Wednesday, April 05, 2017

The crazy history of Ridgewood Avenue

My upcoming masterpiece Montreal: 375 Tales contains a description of Ridgewood, a steep, zig-zaggy, undulating forest road up Mount Royal, born around 1945.
  Canada's first condos were built on the street thanks to developer David Bloom, who sold a 30 unit building for $10,500 per unit and less in 1947.
   The street was built hastily to deal with the postwar housing crunch and although it's not architecturally spectacular, it's has considerable density.
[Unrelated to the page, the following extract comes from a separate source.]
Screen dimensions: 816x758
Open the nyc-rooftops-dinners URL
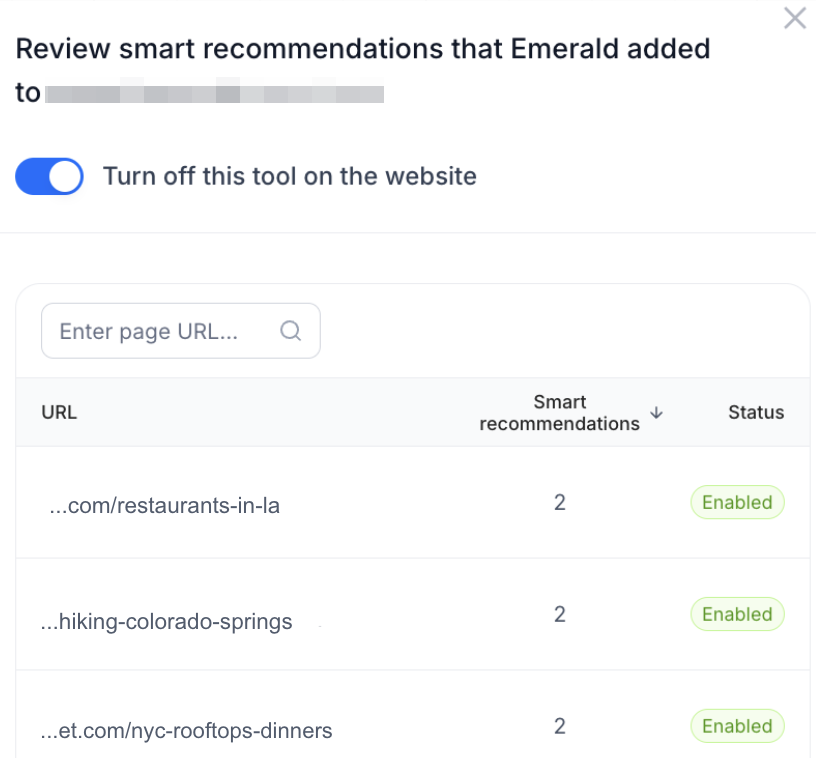pos(187,731)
   Some of the structures look like crosses from above, although it's unclear whether that was an architectural design to please God or just functional.
   You'll note that it's not connected to Oakland Ave. in Westmount, just 40 metres away, so the riff raff can't enter the posh area.
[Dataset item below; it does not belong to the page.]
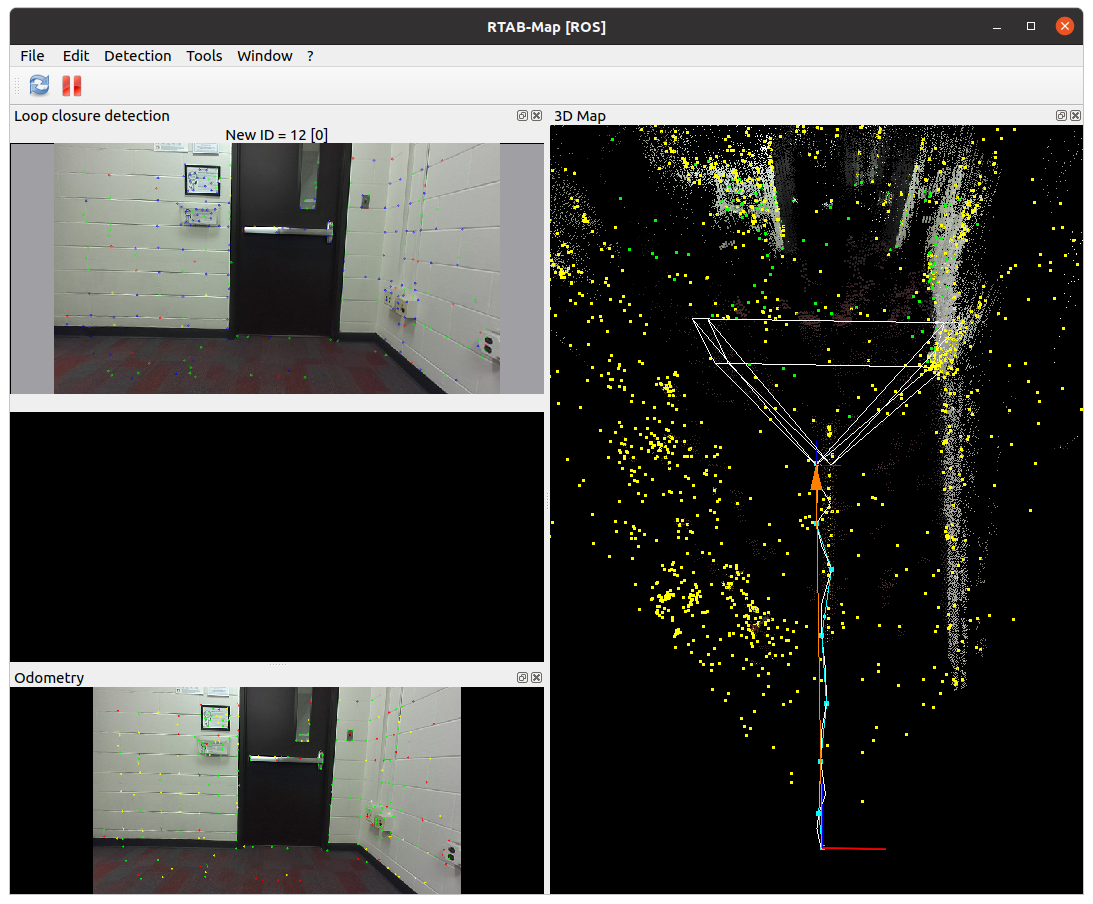Show the Window menu

[264, 56]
  The splashiest crime took place in January 1956 when William James Callaghan, aka John Cameron, aka Lyle Campbell, 23, killed a Swiss watch importer, then sold one of the pricey watches on Craig Street for $1 before fleeing to the states where he lived for many years before getting paranoid and eventually coming forward and confessing.
   Other residents included Mrs. Massey, who was Premier Maurice Duplessis' Montreal girlfriend, Stafford Harriman, a mystic one-armed stock swindler, Colin Gravenor, a local scandal sheet pioneer and poet Irving Layton.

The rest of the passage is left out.